Es liegt also etwas Neues in der Berliner Luft. Die lokale Kultur geht ein Joint Venture mit der Internationalität ein. Was die jungen Entrepreneure daraus machen, ist noch eine offene Frage. Wie bei der großen Lachswanderung erreichen nicht alle ihr Ziel. Hoch fliegende Businesspläne wie jener des deutschen Twitter-Pioniers Florian Weber werden in der Szene beispielsweise derzeit mit einer gesunden Portion Skepsis beäugt.
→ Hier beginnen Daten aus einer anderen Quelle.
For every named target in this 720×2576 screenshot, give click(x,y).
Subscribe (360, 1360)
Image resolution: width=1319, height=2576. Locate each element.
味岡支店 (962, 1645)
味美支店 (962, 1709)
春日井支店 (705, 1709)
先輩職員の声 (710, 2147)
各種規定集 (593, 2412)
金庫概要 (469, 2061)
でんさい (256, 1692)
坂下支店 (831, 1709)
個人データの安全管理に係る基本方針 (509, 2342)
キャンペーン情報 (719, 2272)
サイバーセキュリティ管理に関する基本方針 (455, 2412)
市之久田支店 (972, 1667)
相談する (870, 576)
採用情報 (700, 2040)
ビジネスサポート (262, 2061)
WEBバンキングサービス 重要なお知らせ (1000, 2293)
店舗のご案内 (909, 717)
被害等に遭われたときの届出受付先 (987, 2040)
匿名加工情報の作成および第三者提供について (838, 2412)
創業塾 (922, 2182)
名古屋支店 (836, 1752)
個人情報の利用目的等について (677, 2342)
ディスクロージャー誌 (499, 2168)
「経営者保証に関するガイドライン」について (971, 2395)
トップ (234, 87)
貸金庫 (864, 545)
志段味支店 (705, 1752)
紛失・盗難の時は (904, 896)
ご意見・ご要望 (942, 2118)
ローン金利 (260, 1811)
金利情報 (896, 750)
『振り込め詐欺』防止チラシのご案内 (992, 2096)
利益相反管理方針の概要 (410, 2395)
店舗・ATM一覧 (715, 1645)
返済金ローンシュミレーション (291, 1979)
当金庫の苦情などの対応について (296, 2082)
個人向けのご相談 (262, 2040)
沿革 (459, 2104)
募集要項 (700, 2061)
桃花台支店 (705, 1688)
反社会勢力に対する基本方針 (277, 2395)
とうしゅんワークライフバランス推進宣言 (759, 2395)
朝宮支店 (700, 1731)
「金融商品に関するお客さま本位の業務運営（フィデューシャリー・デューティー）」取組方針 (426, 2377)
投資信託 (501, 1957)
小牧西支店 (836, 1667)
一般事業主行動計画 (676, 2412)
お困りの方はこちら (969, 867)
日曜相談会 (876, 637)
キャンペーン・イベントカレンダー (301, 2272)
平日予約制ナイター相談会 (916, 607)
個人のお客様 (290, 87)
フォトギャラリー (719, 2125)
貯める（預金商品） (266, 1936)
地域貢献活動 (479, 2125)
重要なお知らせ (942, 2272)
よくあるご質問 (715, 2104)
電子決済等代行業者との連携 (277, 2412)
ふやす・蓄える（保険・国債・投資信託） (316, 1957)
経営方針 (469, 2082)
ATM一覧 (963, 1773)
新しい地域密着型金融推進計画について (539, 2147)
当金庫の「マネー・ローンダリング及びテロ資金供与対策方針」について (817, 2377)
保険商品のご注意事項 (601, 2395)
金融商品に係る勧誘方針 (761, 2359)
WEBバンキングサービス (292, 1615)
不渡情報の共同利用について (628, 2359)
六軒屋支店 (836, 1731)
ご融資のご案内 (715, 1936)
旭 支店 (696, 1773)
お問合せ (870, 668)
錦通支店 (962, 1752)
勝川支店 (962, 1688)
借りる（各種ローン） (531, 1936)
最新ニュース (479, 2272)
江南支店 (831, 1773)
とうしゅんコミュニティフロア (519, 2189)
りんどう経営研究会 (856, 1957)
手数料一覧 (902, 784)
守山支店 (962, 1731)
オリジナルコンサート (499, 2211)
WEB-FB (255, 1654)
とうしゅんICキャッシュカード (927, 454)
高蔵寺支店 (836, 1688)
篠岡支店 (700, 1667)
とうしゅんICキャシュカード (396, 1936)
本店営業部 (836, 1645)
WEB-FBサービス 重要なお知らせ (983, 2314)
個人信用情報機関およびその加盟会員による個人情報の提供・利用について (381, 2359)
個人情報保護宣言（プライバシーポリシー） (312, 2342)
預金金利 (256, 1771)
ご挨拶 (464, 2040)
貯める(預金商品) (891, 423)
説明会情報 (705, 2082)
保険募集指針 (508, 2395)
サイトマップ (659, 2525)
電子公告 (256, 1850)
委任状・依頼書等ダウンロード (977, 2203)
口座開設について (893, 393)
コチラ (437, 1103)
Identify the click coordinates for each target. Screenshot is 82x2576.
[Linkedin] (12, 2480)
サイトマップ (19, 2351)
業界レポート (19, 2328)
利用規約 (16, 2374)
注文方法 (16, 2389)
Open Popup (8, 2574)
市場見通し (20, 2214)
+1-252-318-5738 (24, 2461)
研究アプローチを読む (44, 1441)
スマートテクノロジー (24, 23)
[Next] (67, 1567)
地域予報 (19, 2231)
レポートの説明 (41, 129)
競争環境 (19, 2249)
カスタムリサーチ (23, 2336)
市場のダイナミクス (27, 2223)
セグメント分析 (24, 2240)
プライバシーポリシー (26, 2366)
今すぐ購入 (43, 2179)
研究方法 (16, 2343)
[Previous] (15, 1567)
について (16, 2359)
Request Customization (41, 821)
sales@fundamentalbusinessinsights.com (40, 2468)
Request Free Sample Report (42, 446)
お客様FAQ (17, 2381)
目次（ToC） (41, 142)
Man attestiert den Machern zwar ein gutes Marketing. Es wird viel über das Portal gesprochen. Aber noch immer befindet sich das vermeintliche neue Leuchtturmprojekt Amen in der Betaphase. Die Macher hatten es angekündigt als ein gänzlich neuartiges Internetformat für starke Meinungstrends. Irgendwann wird auch hier das unternehmerische Motto gelten: Nicht an Worten werdet Ihr gemessen, sondern an den Taten!
Zum Autor: Lothar Lochmaier arbeitet als Freier Fach- und Wirtschaftsjournalist in Berlin. Zu seinen Schwerpunkten gehören Umwelttechnik, Informationstechnologie und Managementthemen. Mit Kommunikationsabläufen und neuen Organisationsformen in der Bankenszene hat sich der Autor in zahlreichen Aufsätzen beschäftigt. Im Mai 2010 erschien von Lothar Lochmaier das Telepolis-Buch: Die Bank sind wir - Chancen und Zukunftsperspektiven von Social Banking. Er betreibt außerdem das Weblog Social Banking 2.0..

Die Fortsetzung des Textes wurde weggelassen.